Perry was very aware of the attention the other men at the gathering had paid to the dress and the woman wearing it. Even in this crowd of diamonds and movie stars, Della stood apart. Not in a loud or shocking way, but in a warm, subtle way. Perry smiled as the analogy came to mind. The other women were like fireworks you watched on New Year's Eve. They were spectacular; they could grab attention; but they were limited in their colors and once their sparkle was shown, they faded to nothing.

Della was no short lived fireworks. No, she was something altogether different. Della was the fire you sat beside while you watched the fireworks display on New Year's Eve. Those fireworks might dazzle for a moment, but the fire was warm and constant. It played out endless colors and patterns, the longer you looked, the more you would see. There was warmth and beauty, comfort and safety, power and danger contained and, with some skillful attention, the fire would continue to burn.

"She really is something." A voice broke into Perry's reverie.

Turning his head, Perry saw that Randall Griffiths had joined him in the shadows. At the questioning look on the lawyer's face, Griffiths continued.

"Della." He let his own gaze follow the same line that Perry's had. "I noticed you watching her." Both men allowed there attention to settle on the woman in question as she shared conversation with a small group.

"In fact, I have noticed several times this evening that you are always quite aware of her location, even when you are not watching her." Griffiths let his eyes slip sideways, checking for the other man's reaction. "I can't blame you, of course. She is remarkable."

Not for the first time, Perry wondered at Griffiths' comments. He seemed to know Della more than casually from his business dealings with Perry four years prior. He had certainly been familiar in attitude and action at their initial greeting. Perry remembered Della's greeting to Griffiths'; "Randy."

"I meant what I said earlier," Griffiths went on. "I was delighted to hear Della on the phone when she called. I was just as disappointed to learn she was calling to ask a favor for you." He finally pulled his attention from the distance and focused it on Perry.

"I needed to see Helene Chany." Perry explained unnecessarily. "It couldn't wait." He wondered what Griffiths had meant earlier: "I hoped you had finally reconsidered."

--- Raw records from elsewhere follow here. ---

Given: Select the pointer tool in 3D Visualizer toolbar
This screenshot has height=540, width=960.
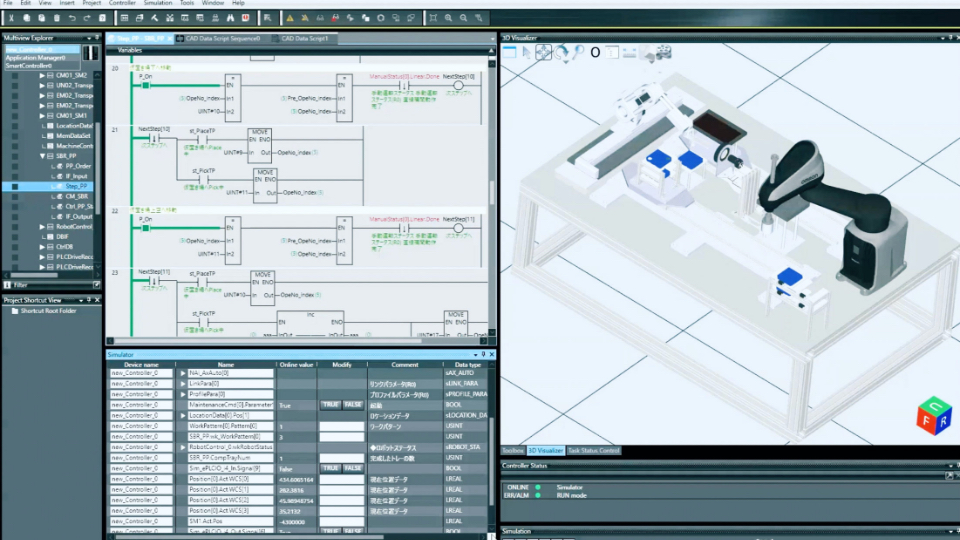Looking at the screenshot, I should tap(526, 52).
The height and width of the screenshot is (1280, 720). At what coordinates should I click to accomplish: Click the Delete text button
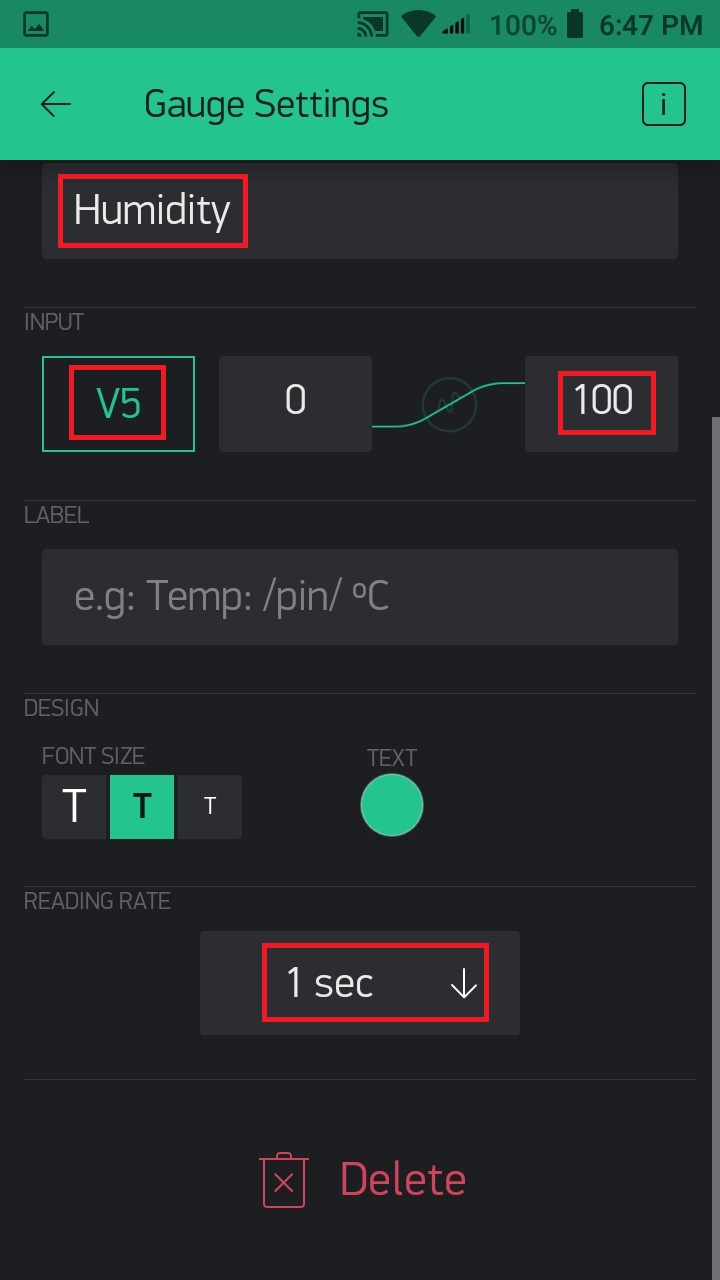coord(402,1180)
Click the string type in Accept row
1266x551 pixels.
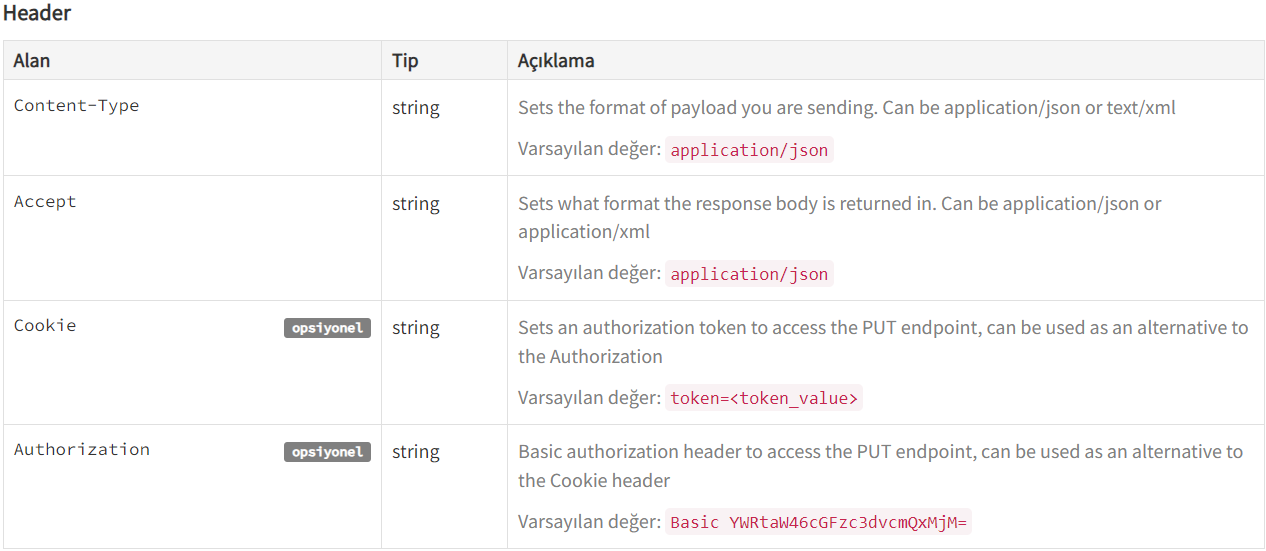(416, 204)
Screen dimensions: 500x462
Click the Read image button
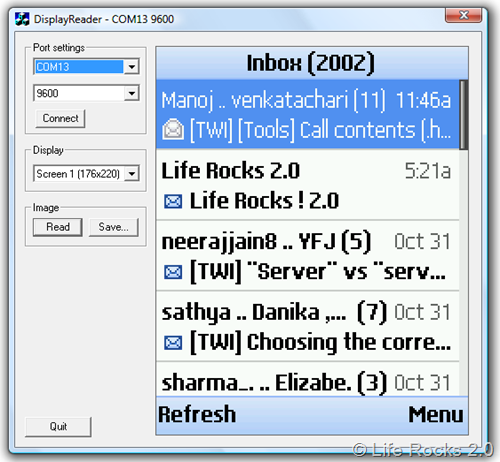click(58, 227)
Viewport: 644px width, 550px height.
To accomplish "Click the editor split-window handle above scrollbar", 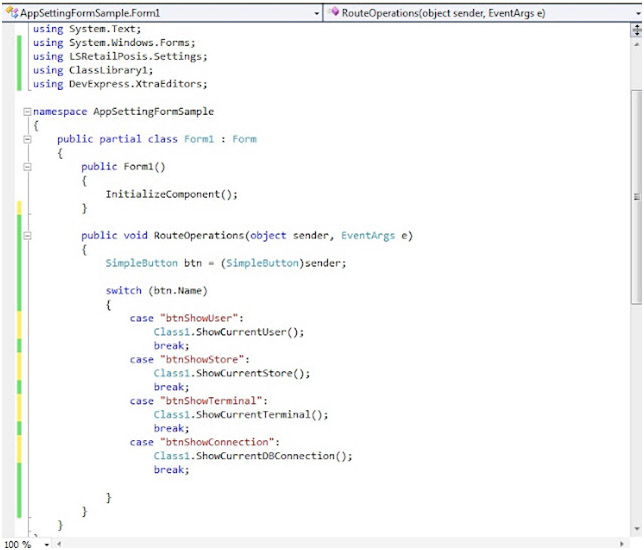I will (636, 30).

"Yes, well, I was happy to oblige, though I was disappointed." He paused, gauging the reaction of his audience. "Della is a rare woman, Perry." He turned, once more watching the scene on the lawn rather than the man to whom he spoke. "I suppose I don't need to tell you that." A wistful quality laced his voice.

"No," Perry said with certainty. "That is a fact of which I am keenly aware."

"How could you not be?" It was a statement more than a question. "Seeing her everyday, working with her, only a fool would miss it." They stood silently for a moment, Randall Griffiths remembering, Perry wondering.

"Did she ever tell you," Griffiths broke their silence, "about the screen test?"

Perry's eyebrow arched, but he kept his words to a minimum. He knew better than to interrupt a witness who was willing to talk. "No, she never did." For a long moment he felt his host's searching gaze. Then, having evidently reached a decision, his gaze once more joined Perry's in the direction of Della.

"I pursued her, you know." Griffiths' voice was warm and easy, not quite confessional. "I hadn't been in your office more that twice when I knew she was no ordinary woman. It wasn't just her beauty; there is just something..." He shook his head slightly, an indication he was still at a loss to explain in words what he meant.

Perry understood completely.

"I took her to dinner." He continued. "I wasn't sure she would accept my invitation. I wasn't sure...well, with the two of you in your office; it just seemed there was something more, something..." Again he cut himself off without completing his thought.

"When she did accept, I let myself believe that was the only hurdle. I did my best to sweep her off her feet. I wined and dined, did everything I could to impress her. I believe she enjoyed our time together."

Perry was beginning to wonder just how much he really wanted to hear. Of course, this had been four years ago; perhaps a year before he had cleared his head enough and gotten the nerve to kiss her for the first time. Still, he squirmed a little inside as Griffiths continued to speak.

"A man in my position, well, it isn't usually a problem holding the interest and attention of young ladies." He paused. "Della was different. She has something special. I asked her to read for me; to let me tape a screen test. It took some persuasion, but she eventually relented." He suddenly looked directly at Perry, waiting until their eyes met. "Don't misunderstand me, Mason. This was not an attempt at conquest on my part. I have never been more sincere in my life."

Perry simply nodded, unable to find words to fit the occasion, his mind burning with unanswered questions.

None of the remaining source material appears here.